Healthcare groups cheer House move to overturn ban on nationwide patient identifier

Healthcare and health IT groups are applauding federal lawmakers' efforts to help establish a unique patient identifier in U.S. healthcare.

Many health IT leaders see the investigation and creation of unique patient identifiers as critical to solving issues with patient matching and potentially minimizing misidentification and medical errors. And this effort is even more crucial amid a global health crisis, the groups say.

On Thursday, the U.S. House of Representatives passed the six-bill FY2021 minibus package that includes the Labor-Health and Human Services appropriations bill. As part of the bill, the House approved by voice vote the bipartisan Foster-Kelly Amendment, which strikes Section 510 of the Labor-HHS bill and removes the ban on using federal funding to create patient identifiers.

The long-standing ban has stifled innovation around patient identification issues and has prevented the Department of Health and Human Services from engaging the healthcare community to develop and advance a comprehensive nationwide patient matching strategy, according to healthcare leaders.

Reps. Bill Foster (D-IL) and Mike Kelly (R-PA) have led the efforts in the House of Representatives to remove the ban for the past two years.

RELATED: Groups urge Congress to take action on patient identifier as COVID-19 raises the stakes

Industry efforts to establish a unique patient identifier in U.S. healthcare hit a roadblock last year. A similar measure passed the House last year, but Senate appropriators failed to include language overturning the two-decade-old ban in the draft fiscal year 2020 funding bill for HHS.

"There has never been a clearer need to have accurate patient information. Filling in these critical gaps of data are essential to effectively respond to any public health crisis," said Joel White, Health Innovation Alliance (HIA) executive director in a statement.

"We applaud Representatives Foster and Kelly for their leadership in this effort and look forward to its full Congressional passage and implementation by the Administration." 

Striking Section 510 from the Labor-HHS appropriations bill will provide the HHS the ability to evaluate a full range of patient matching solutions and enable it to work with the private sector to identify a solution that is cost-effective, scalable, secure and one that protects patient privacy, HIA said.

RELATED: House votes to lift ban on federal funding for unique patient identifier

A healthcare coalition called Patient ID Now also cheered the House vote.

Failure to accurately identify patients to their data raises patient safety and quality of care concerns, and those concerns have been exacerbated during the COVID-19 pandemic, according to the coalition.

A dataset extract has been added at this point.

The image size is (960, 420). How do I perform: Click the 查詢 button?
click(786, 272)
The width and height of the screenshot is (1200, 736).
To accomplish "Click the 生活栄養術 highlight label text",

That group includes American College of Surgeons, the American Health Information Management Association (AHIMA), the College of Healthcare Information Management Executives (CHIME), Healthcare Information and Management Systems Society (HIMSS), Intermountain Healthcare and Premier Healthcare Alliance. 

Accurate identification of patients is one of the most difficult operational issues during a public health emergency. Field hospitals and temporary testing sites intensify these challenges, and laboratories have reported difficulties returning COVID-19 results to the correct patients because of lack of comprehensive patient demographic data. Ensuring the correct patient medical history is accurately matched to the patient is critical for future patient care, patients’ long-term access to their complete health record, and for tracking the long-term effects of COVID-19, the Patient ID Now coalition said.

Hal Wolf, HIMSS CEO and president and CEO said House leaders' decisive action to eliminate the "outdated and harmful" appropriations ban on a unique patient identifier will permit HHS to actively engage in developing a national patient matching strategy.

"We encourage the Senate to include similar language in their appropriations bill, so the healthcare community can take action to advance patient safety through interoperable digital health information exchange," Wolf said.

RELATED: Sen. Rand Paul continues fight against patient identifier, introduces bill to overturn authority under HIPAA

A 2014 report from the Office of the National Coordinator for Health Information Technology (ONC) found that 7 out of every 100 patient records are mismatched. Worse still, the error rate is typically closer to 10% to 20% within a healthcare entity, and it rises to 50% to 60% when entities exchange with each other.

In a 2012 CHIME study, 20% of CHIME members could trace an adverse medical event to problems with patient identification and/or patient matching.

The lack of a consistent national strategy to accurately identify patients also exacerbates existing health inequities, healthcare leaders say.

Properly matching patients and their data not only improves care but saves resources, according to Patient ID Now.

The Ponemon Institute indicates that on average, 35% of all denied claims result directly from inaccurate patient identification or inaccurate and incomplete patient information, costing the average US healthcare system $1.2 million per year.

Last year, Sen. Rand Paul, R-Ky, advocated against overturning the funding ban.

Paul, who is a physician, said that the establishment of a national patient ID would jeopardize patient privacy by "centralizing some of Americans’ most personal information." 

Former Congressman Ron Paul, R-Texas, Sen. Paul's father, introduced language to the Labor-HHS appropriations bill in 1998 that put the original ban in place.